While I enjoy cooking for my family, I hate the task of cutting wood to fuel the tandoor. The big log has to be cut into small pieces. But for some reason, I don’t do it right. So my sister helps me. This is how we always help each other in our daily routine. I also accompany my mother and sisters when they go to the jungle to cut wood. In summer, we don’t have to go so often. But before the onset of winter, the villagers get into the process of collecting wood for storage ahead of long and harsh months. The wood is stored on the lowest floor. Around the beginning of November, we start going to the jungle twice – morning and evening – to ensure we have enough supply for the winter. We also have cooking gas in the house. But we use it rarely, mostly for making tea. It is kept for emergency purposes.
None of the houses in the village have access to the direct water supply. So we have to store water as well. The entire village has two water connections – one for the daily purpose and another for emergencies. So every day, we have to fill water from the main tap to wash our cows, besides for cooking and washing purposes. The women folk wash clothes around the main tap. The water for washing utensils is stored in the house. We collect our used utensils in a big cauldron called dabra and wash them in it in the house.
Cleaning is another task that I find rather tedious. Not the regular sweeping, or the mopping – done once a week – but the annual affair that usually takes place around May.
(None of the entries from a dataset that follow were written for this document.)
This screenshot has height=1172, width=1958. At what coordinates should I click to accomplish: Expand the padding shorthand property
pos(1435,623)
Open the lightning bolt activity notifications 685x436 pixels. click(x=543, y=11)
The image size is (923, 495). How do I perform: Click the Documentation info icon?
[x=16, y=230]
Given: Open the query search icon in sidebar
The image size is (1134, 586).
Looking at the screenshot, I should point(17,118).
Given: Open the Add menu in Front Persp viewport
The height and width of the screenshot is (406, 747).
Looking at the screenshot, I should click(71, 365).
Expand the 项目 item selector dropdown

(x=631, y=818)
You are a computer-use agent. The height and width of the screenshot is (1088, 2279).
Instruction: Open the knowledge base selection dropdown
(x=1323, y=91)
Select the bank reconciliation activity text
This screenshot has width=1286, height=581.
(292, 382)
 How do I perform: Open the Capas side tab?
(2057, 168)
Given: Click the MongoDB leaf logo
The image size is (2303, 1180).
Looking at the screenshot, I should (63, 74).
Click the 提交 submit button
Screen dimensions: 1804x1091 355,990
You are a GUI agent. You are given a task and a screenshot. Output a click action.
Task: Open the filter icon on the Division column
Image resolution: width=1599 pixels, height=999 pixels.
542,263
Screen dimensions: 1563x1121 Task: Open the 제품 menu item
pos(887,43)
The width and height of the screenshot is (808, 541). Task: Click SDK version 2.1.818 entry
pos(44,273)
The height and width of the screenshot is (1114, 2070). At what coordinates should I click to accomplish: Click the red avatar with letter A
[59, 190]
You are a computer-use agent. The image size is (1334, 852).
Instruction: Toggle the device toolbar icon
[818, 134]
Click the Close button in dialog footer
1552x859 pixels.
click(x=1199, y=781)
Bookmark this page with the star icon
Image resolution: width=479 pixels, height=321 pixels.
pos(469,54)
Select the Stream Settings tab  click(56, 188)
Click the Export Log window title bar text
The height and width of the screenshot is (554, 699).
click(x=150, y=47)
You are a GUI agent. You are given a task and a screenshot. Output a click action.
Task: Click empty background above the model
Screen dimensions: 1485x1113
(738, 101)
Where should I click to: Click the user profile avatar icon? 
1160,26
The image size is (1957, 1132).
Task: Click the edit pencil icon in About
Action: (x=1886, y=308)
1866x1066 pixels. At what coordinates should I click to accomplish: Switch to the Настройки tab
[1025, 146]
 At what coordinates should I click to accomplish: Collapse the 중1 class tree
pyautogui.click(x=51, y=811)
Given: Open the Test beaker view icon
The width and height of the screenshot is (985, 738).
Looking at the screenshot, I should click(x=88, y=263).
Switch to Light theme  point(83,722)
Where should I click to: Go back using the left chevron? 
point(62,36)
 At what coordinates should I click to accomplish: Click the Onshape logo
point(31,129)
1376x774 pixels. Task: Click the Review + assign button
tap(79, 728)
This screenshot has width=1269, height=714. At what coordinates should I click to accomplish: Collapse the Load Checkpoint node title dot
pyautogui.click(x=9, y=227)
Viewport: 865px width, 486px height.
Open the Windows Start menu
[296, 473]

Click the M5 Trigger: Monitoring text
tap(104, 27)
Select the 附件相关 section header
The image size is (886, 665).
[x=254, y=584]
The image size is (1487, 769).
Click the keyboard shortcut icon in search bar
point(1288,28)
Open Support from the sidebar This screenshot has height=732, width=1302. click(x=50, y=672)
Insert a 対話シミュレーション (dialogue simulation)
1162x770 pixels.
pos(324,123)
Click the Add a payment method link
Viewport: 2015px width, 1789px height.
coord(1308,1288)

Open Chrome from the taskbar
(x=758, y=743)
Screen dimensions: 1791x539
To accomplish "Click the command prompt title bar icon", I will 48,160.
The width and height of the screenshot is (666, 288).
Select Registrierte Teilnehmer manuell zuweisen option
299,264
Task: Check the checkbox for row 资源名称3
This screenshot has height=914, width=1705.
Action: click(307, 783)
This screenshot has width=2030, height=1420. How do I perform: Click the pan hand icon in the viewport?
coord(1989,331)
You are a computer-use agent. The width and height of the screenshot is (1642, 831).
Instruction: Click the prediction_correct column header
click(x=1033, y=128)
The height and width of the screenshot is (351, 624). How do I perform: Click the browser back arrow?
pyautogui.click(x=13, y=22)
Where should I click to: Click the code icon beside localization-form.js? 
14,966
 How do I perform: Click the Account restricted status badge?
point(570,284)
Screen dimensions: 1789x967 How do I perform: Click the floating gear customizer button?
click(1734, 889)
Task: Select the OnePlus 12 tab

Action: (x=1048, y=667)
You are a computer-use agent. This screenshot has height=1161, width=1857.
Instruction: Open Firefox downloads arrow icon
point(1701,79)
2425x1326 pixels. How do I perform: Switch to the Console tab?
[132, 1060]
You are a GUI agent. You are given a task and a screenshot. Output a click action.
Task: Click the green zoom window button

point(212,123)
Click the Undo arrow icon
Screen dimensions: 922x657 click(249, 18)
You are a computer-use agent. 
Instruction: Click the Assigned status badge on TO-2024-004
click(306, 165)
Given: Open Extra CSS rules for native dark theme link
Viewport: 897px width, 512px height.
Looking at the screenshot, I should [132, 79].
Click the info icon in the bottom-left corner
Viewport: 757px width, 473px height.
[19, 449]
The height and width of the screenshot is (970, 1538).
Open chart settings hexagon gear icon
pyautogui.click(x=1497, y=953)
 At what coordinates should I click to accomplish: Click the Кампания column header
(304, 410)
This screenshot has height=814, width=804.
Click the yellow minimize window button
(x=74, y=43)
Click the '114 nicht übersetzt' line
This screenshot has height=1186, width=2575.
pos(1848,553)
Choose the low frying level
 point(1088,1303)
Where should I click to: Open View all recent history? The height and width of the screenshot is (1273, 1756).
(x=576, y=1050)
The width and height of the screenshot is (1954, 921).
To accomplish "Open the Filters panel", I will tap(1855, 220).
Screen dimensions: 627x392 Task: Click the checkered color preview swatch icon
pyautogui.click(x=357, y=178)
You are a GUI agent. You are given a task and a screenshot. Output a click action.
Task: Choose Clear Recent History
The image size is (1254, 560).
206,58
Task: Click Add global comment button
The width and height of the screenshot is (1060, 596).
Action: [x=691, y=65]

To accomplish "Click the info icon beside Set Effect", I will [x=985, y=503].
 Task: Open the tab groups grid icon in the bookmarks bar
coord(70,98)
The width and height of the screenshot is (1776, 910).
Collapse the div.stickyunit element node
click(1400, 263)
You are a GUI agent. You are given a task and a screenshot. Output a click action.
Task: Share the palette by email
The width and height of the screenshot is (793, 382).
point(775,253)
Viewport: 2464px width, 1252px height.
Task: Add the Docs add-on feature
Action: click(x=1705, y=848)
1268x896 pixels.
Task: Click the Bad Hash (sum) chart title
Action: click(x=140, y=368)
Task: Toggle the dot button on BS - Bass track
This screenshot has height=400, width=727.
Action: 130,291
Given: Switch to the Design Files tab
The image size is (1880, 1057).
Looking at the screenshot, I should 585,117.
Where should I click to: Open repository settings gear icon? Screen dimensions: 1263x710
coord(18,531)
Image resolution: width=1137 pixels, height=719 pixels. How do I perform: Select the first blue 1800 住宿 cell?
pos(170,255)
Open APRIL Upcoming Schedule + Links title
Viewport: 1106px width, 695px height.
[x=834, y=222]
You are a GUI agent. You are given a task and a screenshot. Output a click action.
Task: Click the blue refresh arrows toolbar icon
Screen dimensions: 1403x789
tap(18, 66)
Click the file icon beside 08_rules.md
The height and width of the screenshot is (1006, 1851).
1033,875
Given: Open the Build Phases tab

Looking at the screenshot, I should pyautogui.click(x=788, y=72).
We apply a mixture of red earth and lime to the walls. More often than not, bits of this mix fall on the wooden floor. Removing these stubborn spots is a herculean task. We use sand and red brick to remove these patches. After that, the entire floor is washed in water to ensure every trace of this mixture is removed. The walls and the floor of the house shine brightly. But not before extracting every ounce of energy from our bodies. While we all dread this activity, the reward is a sparkling clean house.
In matters of cleaning, no one can beat my mother. She surprisingly does it with an acquired sense of finesse and perfection without a complaint. For her, the annual cleanliness ritual is a performance she loves to partake in.
If we slack off in our regular chores or fail in responsibilities, our mother is quick to remind us that whenever we get married, if we don’t know how to take care of the house and everything around us, we would be dropped back home. Though in a lighter vein, she says, “People will assume that I didn’t teach you anything”. It used to irk us sometimes. But not anymore. As we are maturing, we realise that the village doesn’t have access to some of the basic facilities. That makes the job of every village resident – male or female – tougher. So we have to embrace every aspect of our lives wholeheartedly, with the hope that Jogni mata is listening to our prayers of well-being and safety.